As readers of this column recall, I suggested that the Israelis had planted explosives inside the giant back-up batteries at Natanz. Later, when the Mossad cut the outside power transmission lines to Natanz, the back-up batteries took over running the centrifuges. After a few hours, the battery system began to heat up and then detonated with a force that blew a 20-foot-deep crater through the “bomb proof” floor into the centrifuge hall below.
But according to the interview, detonating the battery bank was just a relatively small initiator that set off a much larger explosion. Each of the hundreds of uranium centrifuges down in the hall sat on a huge marble slab for stability while they were spinning. To my horror, Cohen explained on national television that hundreds of these huge marble slabs had been hollowed out and filled with high explosives.
When the battery bomb went off upstairs, it started a chain reaction of bigger explosions that quickly cracked open and detonated every marble slab in the entire cavernous facility. A series of such explosions in a confined underground space must have greatly magnified the damage to the machines as well as the structure itself. If the roof and walls have not already caved in, they are so cracked and unstable as to be completely unusable. Mossad had not merely blown up a couple of centrifuges; they completely wrecked Iran’s largest nuclear plant!

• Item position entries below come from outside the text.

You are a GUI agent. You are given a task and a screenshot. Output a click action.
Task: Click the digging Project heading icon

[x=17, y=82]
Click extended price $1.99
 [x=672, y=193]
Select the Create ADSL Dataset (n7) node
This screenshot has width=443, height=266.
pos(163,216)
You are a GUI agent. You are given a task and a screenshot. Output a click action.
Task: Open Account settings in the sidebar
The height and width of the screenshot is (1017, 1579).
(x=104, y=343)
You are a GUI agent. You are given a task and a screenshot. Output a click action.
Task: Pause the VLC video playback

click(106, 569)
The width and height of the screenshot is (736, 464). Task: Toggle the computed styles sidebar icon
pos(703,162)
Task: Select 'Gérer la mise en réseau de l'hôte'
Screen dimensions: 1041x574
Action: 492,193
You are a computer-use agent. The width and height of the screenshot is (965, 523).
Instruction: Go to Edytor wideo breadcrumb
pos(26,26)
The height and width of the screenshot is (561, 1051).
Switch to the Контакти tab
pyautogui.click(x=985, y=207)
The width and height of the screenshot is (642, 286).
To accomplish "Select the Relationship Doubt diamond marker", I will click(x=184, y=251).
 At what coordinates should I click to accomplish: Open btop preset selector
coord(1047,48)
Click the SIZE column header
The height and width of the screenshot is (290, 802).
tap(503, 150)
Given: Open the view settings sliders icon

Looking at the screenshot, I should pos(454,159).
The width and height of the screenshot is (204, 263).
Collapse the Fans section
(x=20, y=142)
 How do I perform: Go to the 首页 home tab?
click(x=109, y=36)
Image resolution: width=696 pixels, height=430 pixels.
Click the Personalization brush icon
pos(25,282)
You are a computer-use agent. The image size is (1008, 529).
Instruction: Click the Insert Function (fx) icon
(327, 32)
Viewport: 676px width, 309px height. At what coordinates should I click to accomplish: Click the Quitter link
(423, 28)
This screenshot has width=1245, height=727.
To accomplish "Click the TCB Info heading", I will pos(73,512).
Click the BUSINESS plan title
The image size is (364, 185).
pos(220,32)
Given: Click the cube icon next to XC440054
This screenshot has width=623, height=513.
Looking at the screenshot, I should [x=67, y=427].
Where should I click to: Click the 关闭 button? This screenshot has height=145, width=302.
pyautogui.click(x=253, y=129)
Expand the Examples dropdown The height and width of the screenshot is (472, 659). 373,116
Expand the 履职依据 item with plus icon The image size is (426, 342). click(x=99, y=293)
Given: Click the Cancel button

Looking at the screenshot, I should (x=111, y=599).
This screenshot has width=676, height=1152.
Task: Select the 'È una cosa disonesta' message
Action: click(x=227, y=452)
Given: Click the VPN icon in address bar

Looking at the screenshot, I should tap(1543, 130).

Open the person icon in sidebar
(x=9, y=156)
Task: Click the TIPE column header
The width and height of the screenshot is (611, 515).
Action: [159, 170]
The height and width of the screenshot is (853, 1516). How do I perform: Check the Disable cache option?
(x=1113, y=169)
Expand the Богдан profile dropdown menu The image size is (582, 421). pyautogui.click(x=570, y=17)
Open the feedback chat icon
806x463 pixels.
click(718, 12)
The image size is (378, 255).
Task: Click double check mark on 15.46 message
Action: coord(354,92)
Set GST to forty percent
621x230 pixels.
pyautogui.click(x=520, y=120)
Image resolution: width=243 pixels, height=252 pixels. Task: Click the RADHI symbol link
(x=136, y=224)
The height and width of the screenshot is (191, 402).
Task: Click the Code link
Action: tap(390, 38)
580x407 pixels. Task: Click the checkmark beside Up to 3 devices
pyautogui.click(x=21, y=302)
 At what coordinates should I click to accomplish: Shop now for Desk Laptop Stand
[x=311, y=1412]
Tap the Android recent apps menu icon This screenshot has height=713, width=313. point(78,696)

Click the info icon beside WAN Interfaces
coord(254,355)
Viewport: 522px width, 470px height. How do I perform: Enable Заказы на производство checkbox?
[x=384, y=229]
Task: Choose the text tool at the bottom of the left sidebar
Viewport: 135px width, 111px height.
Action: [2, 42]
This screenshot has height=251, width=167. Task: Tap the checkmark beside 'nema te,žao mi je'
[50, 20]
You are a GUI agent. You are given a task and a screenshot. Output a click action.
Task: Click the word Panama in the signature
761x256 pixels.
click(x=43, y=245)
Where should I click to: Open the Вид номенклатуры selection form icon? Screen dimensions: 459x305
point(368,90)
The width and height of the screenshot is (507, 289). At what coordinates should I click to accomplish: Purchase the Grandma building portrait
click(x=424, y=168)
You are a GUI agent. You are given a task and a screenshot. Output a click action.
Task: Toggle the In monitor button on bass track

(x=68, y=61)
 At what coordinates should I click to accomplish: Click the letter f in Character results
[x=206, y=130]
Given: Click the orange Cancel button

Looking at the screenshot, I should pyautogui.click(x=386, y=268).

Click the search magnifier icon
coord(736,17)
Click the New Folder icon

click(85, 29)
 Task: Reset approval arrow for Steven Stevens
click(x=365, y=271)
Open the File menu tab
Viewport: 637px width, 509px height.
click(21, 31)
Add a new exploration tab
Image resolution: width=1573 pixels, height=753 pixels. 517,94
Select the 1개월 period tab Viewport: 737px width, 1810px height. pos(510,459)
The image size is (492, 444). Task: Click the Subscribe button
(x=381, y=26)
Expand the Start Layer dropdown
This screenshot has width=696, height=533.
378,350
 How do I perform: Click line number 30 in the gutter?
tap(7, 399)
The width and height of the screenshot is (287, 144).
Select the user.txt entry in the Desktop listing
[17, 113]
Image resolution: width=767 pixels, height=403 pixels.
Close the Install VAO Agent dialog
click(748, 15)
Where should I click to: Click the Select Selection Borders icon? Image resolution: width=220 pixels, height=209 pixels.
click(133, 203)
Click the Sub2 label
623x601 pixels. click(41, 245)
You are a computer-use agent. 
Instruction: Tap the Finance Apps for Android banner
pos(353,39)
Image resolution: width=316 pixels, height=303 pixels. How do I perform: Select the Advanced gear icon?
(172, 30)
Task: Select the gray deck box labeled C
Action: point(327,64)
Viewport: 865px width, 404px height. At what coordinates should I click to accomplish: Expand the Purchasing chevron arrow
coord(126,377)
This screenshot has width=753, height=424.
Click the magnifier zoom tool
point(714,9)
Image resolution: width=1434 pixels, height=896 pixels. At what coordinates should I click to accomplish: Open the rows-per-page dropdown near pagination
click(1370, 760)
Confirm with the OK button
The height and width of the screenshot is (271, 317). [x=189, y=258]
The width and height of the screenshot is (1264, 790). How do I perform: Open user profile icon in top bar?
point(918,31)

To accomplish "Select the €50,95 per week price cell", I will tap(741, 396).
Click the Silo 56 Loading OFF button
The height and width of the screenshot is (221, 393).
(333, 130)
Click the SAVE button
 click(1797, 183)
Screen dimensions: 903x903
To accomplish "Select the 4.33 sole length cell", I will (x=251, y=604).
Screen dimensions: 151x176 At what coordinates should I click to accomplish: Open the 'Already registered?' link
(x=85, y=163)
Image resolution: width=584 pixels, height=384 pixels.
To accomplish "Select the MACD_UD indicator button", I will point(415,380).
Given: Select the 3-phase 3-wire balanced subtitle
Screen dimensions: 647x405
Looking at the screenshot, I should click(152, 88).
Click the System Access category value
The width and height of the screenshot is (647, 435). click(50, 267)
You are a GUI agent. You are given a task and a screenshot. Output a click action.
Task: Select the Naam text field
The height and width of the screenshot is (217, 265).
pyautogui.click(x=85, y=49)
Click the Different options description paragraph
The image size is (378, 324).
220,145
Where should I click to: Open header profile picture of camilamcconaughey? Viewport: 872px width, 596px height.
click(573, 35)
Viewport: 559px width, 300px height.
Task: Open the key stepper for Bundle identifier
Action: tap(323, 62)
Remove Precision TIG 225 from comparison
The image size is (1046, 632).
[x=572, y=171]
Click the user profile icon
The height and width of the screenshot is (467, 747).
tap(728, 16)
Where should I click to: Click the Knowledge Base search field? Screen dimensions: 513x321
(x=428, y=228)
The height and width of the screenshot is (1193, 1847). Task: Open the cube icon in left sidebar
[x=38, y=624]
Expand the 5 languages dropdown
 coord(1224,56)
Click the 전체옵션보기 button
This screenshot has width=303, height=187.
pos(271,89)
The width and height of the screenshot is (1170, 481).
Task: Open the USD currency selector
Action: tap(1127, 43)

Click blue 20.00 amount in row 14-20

Billions of dollars went up in the blast. Iran’s nuclear weapons program has to start all over again. Yes, there is a smaller underground facility inside Fordo Mountain, but it does not have a fraction of the space to replace the number of centrifuge arrays blown up at Natanz.
Yes, Iran has already made a handful of advanced IR-6 centrifuges, so they could theoretically produce a similar amount of enriched uranium with fewer centrifuges. But the advanced centrifuge factory necessary to make these IR-6 centrifuges was also destroyed just before Natanz.
Now that Cohen has revealed the secret of the marble slabs, I suspect it will be a matter of days before the poor marble contractor’s photograph is spread through every Iranian community in the world, along with a hefty reward for information leading to his capture, dead or alive. I hope that his wife and family will be well-compensated if Iranian intelligence tracks him down and takes their revenge.
Why would any professional intelligence officer leak such a sensitive detail to the public? It is quite possible that Cohen’s televised disclosure of the secret of the hollowed-out marble slabs may end up putting one of his best agents on a mortuary slab.
No one ever had to know how the Mossad destroyed Natanz. Yeah, it was a terrific stunt, a genius level plan that worked to perfection. But you do not brag about it. Spies never, ever disclose operational details that might jeopardize the lives of their agents.
The protection of intelligence “sources and methods” is job one in every secret service. So why didn’t Yossi Cohen do that job?